Hello @ricky_pii,
Hah hah! You probably have known that we can’t. We can’t rely on just the 1/keep_prob to get back the same value, and we can’t rely on just the 1/keep_prob to guarantee us any such rule about how rough is rough.
What we also need is a large layer size. You see, dropout is a regularization technique, and we apply regularization when it is vulunerable to overfitting, which is usually possible when the nerual network is too large. The more usual scenario where dropout is applied is when our layers have a considerable number of units. Your example [2, 4, 4, 2] has only 4 units which is not large at all. It is a good example to illustrate your question but it is not a good example for a neural network that is vulunerable to overfitting.
If we consider a layer that has 2000 units and a reasonable keep_prob like 0.5 will leave us 1000 activation values to sum. With such a large number of values, there is a very good chance that applying 1/keep_prob will get us pretty close to the result without dropout. You might experiment this with some numpy random generator. Actually, if you really experiment, try not just 2000, but also 1000, 200, 100, 20, 10, and 4. You can see how the variation changes over the layer size.

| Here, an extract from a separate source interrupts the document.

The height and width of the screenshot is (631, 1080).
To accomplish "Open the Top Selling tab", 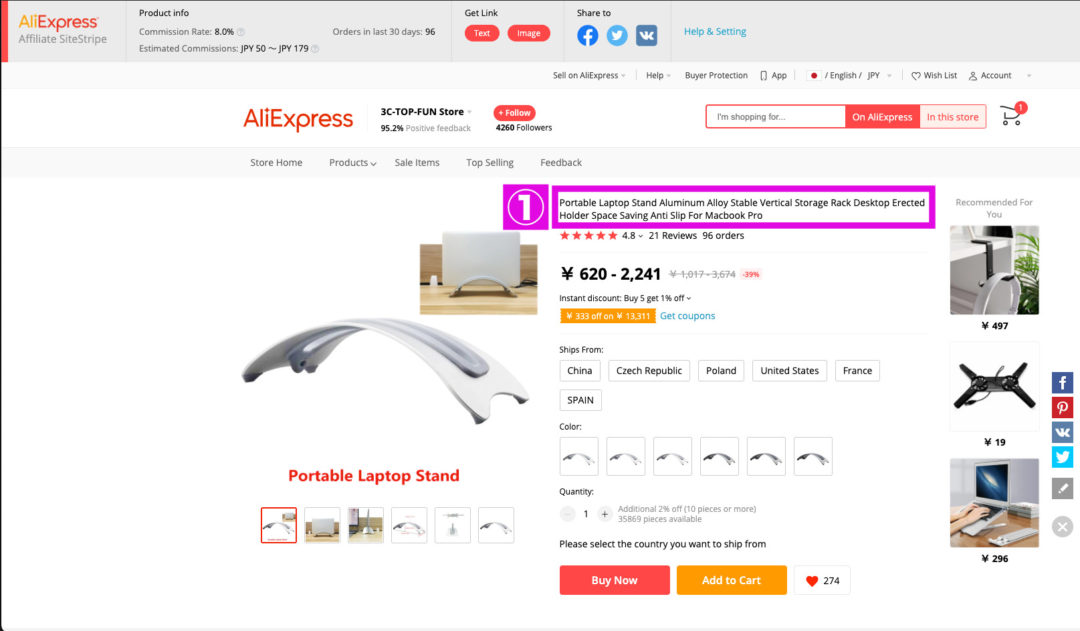I will (x=490, y=163).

Therefore, I am not going to say how rough is rough. I am not going to comment on whether having the same number of digits (same order of magnitude) is the best we can get. Because it depends on the layer size, and it cannot be guaranteed by 1/keep_prob
anyway.
Cheers,
Raymond
PS: Regard to those explanations that claimed it to be the same, although we don’t know how they claim that, it is interesting to discuss how we can possibly achieve it. To achieve it, we need to compute the results without dropout, 2+4+4+2 = 12. Then compute the result with dropout, 2 + 2=4, and then compute the scaling facter which is 3, and then apply the scaling factor. By doing these steps, we double the computation cost. When we design computer algorithm especially for something like training neural network that is already very costly, without proving it worths doubling the cost, we just won’t take that way.